▶ [TASK ITEM]
In the entries below, count every line containing "Collapse". Reply with the number alone.

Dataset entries
▼

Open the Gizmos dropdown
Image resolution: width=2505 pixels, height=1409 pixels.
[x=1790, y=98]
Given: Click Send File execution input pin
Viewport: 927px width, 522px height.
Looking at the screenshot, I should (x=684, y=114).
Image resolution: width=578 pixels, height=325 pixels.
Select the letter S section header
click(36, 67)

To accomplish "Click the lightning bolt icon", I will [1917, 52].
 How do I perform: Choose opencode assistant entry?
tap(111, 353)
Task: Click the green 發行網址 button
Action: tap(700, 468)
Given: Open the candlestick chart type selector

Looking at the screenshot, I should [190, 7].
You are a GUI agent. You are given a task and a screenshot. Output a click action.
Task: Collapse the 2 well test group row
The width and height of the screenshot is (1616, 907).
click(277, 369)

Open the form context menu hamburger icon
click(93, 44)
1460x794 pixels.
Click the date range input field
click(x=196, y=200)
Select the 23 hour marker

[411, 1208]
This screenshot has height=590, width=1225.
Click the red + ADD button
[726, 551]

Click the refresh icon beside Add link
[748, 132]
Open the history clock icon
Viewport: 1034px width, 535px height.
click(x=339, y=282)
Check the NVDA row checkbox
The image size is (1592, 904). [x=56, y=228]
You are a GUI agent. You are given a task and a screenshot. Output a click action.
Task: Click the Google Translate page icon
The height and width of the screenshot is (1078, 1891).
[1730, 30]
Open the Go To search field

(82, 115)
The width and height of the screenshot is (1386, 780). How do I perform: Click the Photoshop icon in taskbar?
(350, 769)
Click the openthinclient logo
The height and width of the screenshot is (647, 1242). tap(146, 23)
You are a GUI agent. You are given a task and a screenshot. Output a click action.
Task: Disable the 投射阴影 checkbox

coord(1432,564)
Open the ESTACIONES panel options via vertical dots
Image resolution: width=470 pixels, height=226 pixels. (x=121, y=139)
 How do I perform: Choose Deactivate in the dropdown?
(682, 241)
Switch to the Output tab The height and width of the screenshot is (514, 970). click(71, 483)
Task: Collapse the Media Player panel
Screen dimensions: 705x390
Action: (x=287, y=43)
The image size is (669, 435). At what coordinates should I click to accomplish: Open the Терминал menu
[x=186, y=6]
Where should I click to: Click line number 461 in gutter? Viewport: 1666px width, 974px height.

▲

▶ [RESULT BELOW]
2